Source code for textdescriptives.components.quality_data_classes

"""Data classes used for the quality component."""

from typing import Any, Dict, Optional, Tuple, Union

from pydantic import ConfigDict, BaseModel, Field

Interval = Tuple[Optional[float], Optional[float]]


[docs]class ThresholdsOutput(BaseModel):
    """An output which contains an three items. 1) a thresholds which is either
    an interval or a accepted boolean value. 2) a value which is the value of
    the metric. 3) a boolean which is True if the value is within the
    thresholds.

    Example:
        >>> t_out = ThresholdsOutput(threshold=(0, 2), value=2)
        >>> t_out
        ThresholdsOutput(value=2.0, passed=True, threshold=(0.0, 2.0))
        >>> t_out.passed
        True
    """

    model_config = ConfigDict(extra="forbid")

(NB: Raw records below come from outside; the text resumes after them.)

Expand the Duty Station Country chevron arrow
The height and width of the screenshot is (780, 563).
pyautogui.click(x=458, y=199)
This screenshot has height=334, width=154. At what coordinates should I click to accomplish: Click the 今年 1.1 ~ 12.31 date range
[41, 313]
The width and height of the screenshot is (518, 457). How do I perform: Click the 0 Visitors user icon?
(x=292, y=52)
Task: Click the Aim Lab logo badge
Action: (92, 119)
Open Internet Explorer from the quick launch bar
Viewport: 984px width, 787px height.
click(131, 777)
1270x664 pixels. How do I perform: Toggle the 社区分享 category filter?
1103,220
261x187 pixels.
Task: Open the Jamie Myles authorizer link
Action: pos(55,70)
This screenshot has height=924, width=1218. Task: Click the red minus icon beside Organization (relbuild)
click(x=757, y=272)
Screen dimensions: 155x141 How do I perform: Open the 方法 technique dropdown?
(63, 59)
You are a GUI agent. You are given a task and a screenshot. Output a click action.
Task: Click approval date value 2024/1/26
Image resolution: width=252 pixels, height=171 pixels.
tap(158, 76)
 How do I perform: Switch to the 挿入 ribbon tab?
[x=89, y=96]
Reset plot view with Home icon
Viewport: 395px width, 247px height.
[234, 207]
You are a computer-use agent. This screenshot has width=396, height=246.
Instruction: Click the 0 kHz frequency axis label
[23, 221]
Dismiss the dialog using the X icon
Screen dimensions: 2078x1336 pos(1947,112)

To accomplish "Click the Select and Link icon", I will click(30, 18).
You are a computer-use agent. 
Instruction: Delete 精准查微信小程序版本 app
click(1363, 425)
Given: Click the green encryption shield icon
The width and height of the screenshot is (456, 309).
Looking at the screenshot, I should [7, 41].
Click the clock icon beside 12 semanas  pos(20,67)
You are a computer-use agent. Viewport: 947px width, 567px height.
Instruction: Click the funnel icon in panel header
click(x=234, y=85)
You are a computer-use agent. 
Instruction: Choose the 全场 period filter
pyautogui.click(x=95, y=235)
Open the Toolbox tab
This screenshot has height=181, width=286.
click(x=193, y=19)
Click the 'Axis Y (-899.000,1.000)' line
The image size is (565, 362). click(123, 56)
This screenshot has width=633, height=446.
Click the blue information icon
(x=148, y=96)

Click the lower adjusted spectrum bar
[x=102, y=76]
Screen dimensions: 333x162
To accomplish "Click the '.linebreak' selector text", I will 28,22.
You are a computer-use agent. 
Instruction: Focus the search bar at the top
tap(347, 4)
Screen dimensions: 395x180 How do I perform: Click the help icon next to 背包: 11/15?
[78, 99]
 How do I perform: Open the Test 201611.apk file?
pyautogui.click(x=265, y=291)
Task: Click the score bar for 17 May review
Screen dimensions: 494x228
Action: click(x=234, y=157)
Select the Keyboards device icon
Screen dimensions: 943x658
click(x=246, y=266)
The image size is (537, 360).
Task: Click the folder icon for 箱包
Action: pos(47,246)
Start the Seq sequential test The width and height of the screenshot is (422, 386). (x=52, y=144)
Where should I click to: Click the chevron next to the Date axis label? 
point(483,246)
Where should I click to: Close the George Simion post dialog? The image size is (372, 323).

    threshold: Union[Interval, bool, None]
    value: Union[float, None]

    @property
    def passed(self) -> Optional[bool]:
        """Return True if the value is within the thresholds."""
        if self.value is None:
            return None
        if self.threshold is None:
            return True
        if isinstance(self.threshold, bool):
            return self.threshold == self.value
        lower, upper = self.threshold
        return (lower is None or lower <= self.value) and (
            upper is None or self.value <= upper
        )

    def __repr_str__(self, join_str: str) -> str:
        value = round(self.value, 2) if isinstance(self.value, float) else self.value
        return join_str.join(
            repr(v) if a is None else f"{a}={v!r}"
            for a, v in [
                ("value", value),
                ("passed", self.passed),
                ("threshold", self.threshold),
            ]
        )

    def __eq__(self, other: Any) -> bool:
        if isinstance(other, ThresholdsOutput):
            return self.value == other.value and self.threshold == other.threshold
        return self.value == other


[docs]class QualityThresholds(BaseModel):
    """Thresholds for quality metrics."""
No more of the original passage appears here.